Starting with a bag of leather scraps and the craft section of the public library, we learned a trade, and slowly our nano-enterprise grew into one of the world's tiniest multinational trading corporations. Along the way, we lost our home, and for one awful year we lived in our workshop, an aluminum shed between a collision repair shop and a battery depot that left the country station on 24/7. Maybe that's where we picked up the earworm bug. It hasn't always been fun, and it's never been lucrative. As of now, we have no savings, no pension, and our retirement plan is to die, cheaply, out of everyone's way. But it's always been interesting. Like the ancient curse-proverb, we have lived in interesting times.

So interesting, that six years ago K left the business to retrain for a real job. She emerged with degree and diploma and landed a job in the GTA. Solutions tend to have a way of generating problems that can either go bad or become new solutions. K, bless her, is a raised-in-the-country girl, a solitary creature of woods and meadowlands. She doesn't do well without access to nature, and a parkette four blocks down the street from an apartment above a laundromat is not it.

Around this time a couple of friends, who had dropped off the radar, resurfaced. They had got married and sailed their 30-foot sailboat across the Atlantic Ocean, stopping at the Azores, Canary and Cape Verde Islands, before returning to Ontario and blowing our tiny minds with an awesome slide show with music. The image of their tiny boat, determinedly pushing its way through the monster-filled darkness of the immense Atlantic night, was a bright metaphor for how we felt about much of our lives. So we thought, "Let's get a boat. Don't live in Toronto, live off Toronto." That's what friends are for.

Mere days later, we were cruising yacht brokers at Port Credit, checking out our live-aboard options. It seemed as though invisible brooms were sweeping the way clear. The first person we spoke to was distracted, a tern having just made a deposit on his shoulder. However, he directed us to a co-worker who was selling the boat that he, his wife, and their cat had lived on for five years. It was love at first sight.

The bank was a shorter story.
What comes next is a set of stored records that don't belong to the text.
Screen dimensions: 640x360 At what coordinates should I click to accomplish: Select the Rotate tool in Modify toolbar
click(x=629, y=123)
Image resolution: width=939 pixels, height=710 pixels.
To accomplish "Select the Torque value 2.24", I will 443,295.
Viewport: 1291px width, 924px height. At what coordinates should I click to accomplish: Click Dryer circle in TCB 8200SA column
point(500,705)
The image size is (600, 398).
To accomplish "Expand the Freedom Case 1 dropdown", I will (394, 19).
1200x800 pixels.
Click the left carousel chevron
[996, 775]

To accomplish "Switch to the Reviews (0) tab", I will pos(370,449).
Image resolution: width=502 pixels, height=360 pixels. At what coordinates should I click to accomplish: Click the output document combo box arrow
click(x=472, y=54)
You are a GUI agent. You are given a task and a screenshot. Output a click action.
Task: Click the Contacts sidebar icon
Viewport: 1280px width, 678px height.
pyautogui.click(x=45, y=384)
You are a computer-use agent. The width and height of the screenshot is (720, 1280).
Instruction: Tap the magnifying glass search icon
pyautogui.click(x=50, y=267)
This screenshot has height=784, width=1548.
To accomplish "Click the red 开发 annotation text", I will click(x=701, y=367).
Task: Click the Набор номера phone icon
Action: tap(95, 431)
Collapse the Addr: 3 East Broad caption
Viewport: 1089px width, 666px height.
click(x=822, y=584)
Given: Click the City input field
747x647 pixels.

A 12-year-old with an oversized suit and Adam's apple politely showed us the contents of his hanky before shepherding us to the door. Still, the Western economic superstructure is a tenuous edifice, and we wouldn't have slept well with its collapse on our consciences. Happily, a total stranger with a boat was prepared to take the risk. Five months later we owned a beautiful, blue sailboat; our ticket to Everywhere-on-Sea. That was 2012. We have lived on the boat ever since.

K's fancy job eventually dissolved in a toxic solution of office politics, and she exited, stage left; back festooned with cutlery. She has since taught herself boat skills and is preparing for a career change into marine services. I am dusting off my writing pencil and preparing to teach my beloved language to peoples of the non-English speaking world. We have laid our plans as best we can. The tiny multinational trading company is up for sale, and should provide a cushion during the transition to a cruising lifestyle. We are frugal; we'll be fine.

Later, we're off the Toronto Islands in a choppy 15 knots. K is at the helm humming Hot Blooded for my benefit. I'm on the winch preparing for a tack, and Squeaky's hiding below in the hanging locker. As we come smartly about, and I realize I'm going to spend the rest of my weekend with a fever of 103, K looks across and shouts above the wind: "To answer your questions, yes; and no, but kind of yes!"

Billy Ditchburn, the lovely K. and brave Squeaky the Cat live aboard the SV Artful Dodger II, just off the coast of Toronto.